In the dissimilarity scaling experiment, two textures were presented on each trial, each for 0.8 s with a 2-s interstimulus interval, and subjects rated the perceived dissimilarity of the pair. If the two textures were perceived as identical, subjects assigned them a zero. If one pair was perceived to be two times as different as another, it was ascribed a number that was two times as high. The textures presented on each trial could be the same (3 unique textures) or different (6 unique pairs), and they could be presented at the same speed (40, 80, or 120 mm/s) or at different speeds (40/80 or 80/120 mm/s and the reverse). This design yielded 105 trials/block. To prevent subjects from becoming familiar with the specific texture pairs, we interleaved 20 pairs of random textures. All stimulus conditions were presented in pseudo-random order in each of three blocks.
Analysis
Because each subject used a scale of their own choosing, the ratings were normalized by standardizing the ratings for each block (subtracting the mean, dividing by the SD).
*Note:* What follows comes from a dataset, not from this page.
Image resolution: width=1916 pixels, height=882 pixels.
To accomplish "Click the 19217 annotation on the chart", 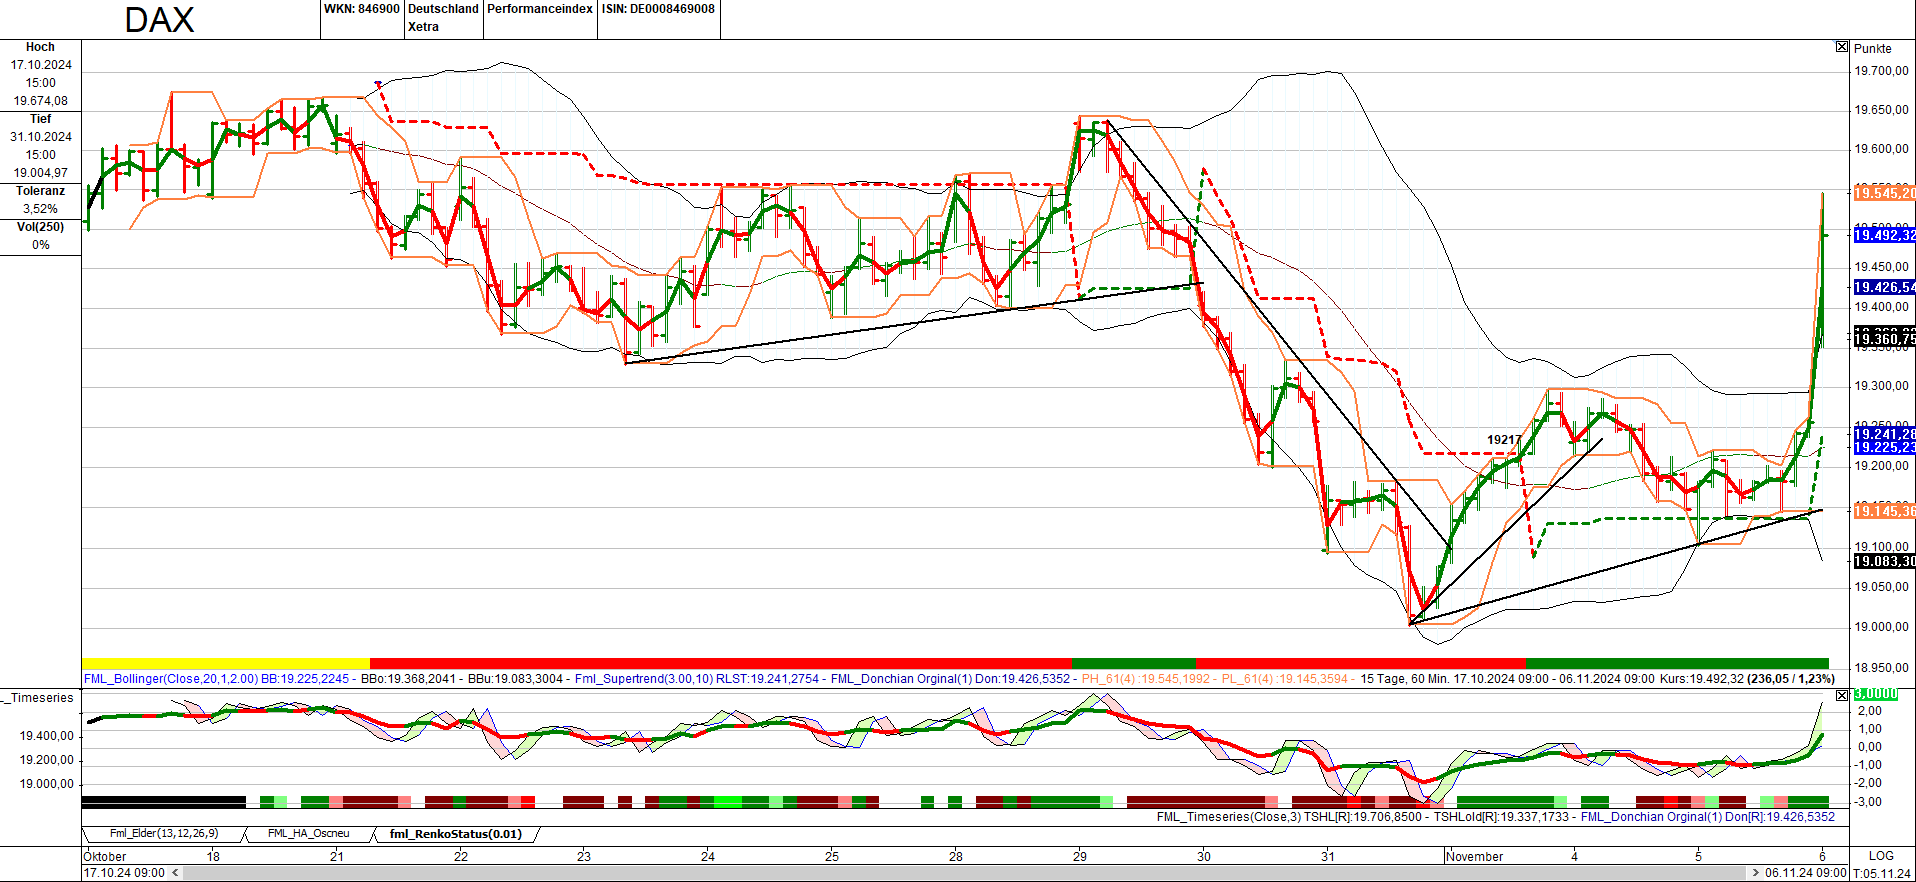I will [x=1503, y=440].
Because ratings were generally not normally distributed, we applied nonparametric statistics for inference testing. Specifically, we used Friedman tests, a nonparametric analog of repeated-measures ANOVA, to determine whether speed exerted any effect on perceptual ratings. We ran these tests on individual (z-scored) responses. For the magnitude estimation experiment, we treated each of the four trials per texture/speed pair as a replicate. For the dissimilarity scaling experiment, we treated the three same-speed conditions separately and therefore ran the Friedman test over seven conditions.
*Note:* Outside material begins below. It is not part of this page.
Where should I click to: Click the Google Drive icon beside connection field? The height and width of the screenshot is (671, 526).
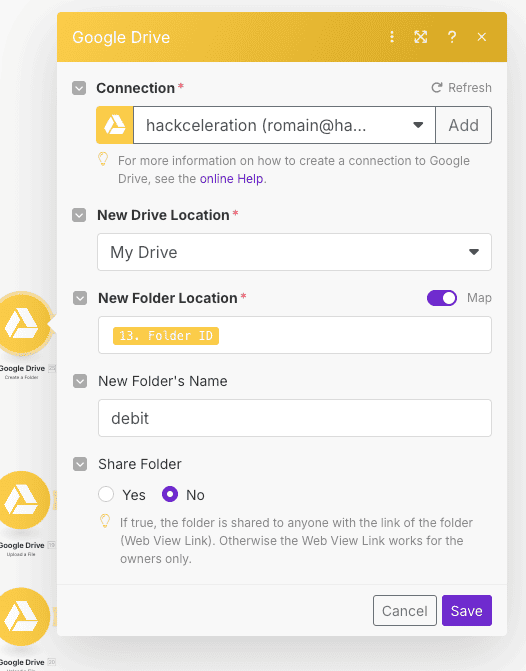tap(115, 125)
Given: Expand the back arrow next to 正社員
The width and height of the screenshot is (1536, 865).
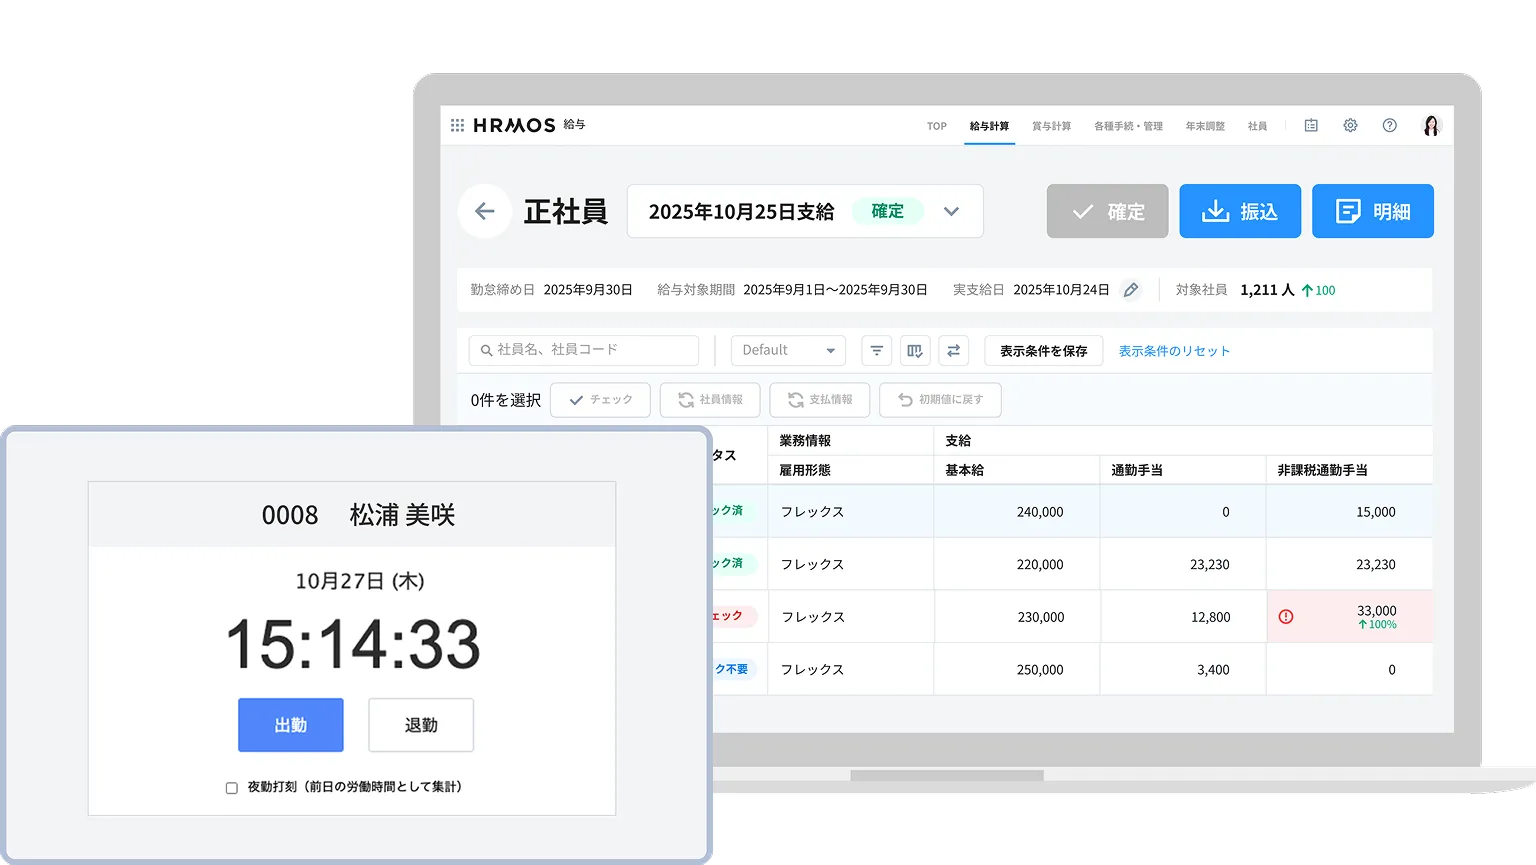Looking at the screenshot, I should (x=485, y=211).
To gauge the degree to which differences in speed could account for variance in the magnitude estimates, a regression analysis was performed. The mean of each presentation of a texture at a given speed across all subjects was compared with the perceived roughness averaged across all speeds: the coefficient of determination (R2) of this regression represents the proportion of variance explained by texture identity irrespective of speed.
RESULTS
Constancy of Textural Dimensions
We wished to investigate the degree to which the perceptual rating ascribed to each texture along each of the principal sensory dimensions of texture (roughness, stickiness, and hardness) was dependent on the speed at which the surface was scanned across the finger. To this end, we conducted a series of magnitude estimation experiments in which subjects were presented with 15 textures at 40, 80, 120, and 160 mm/s, spanning the range of scanning speeds adopted spontaneously for texture exploration (Callier et al. 2015), and rated the roughness, stickiness, or hardness of the textures (Fig. 2).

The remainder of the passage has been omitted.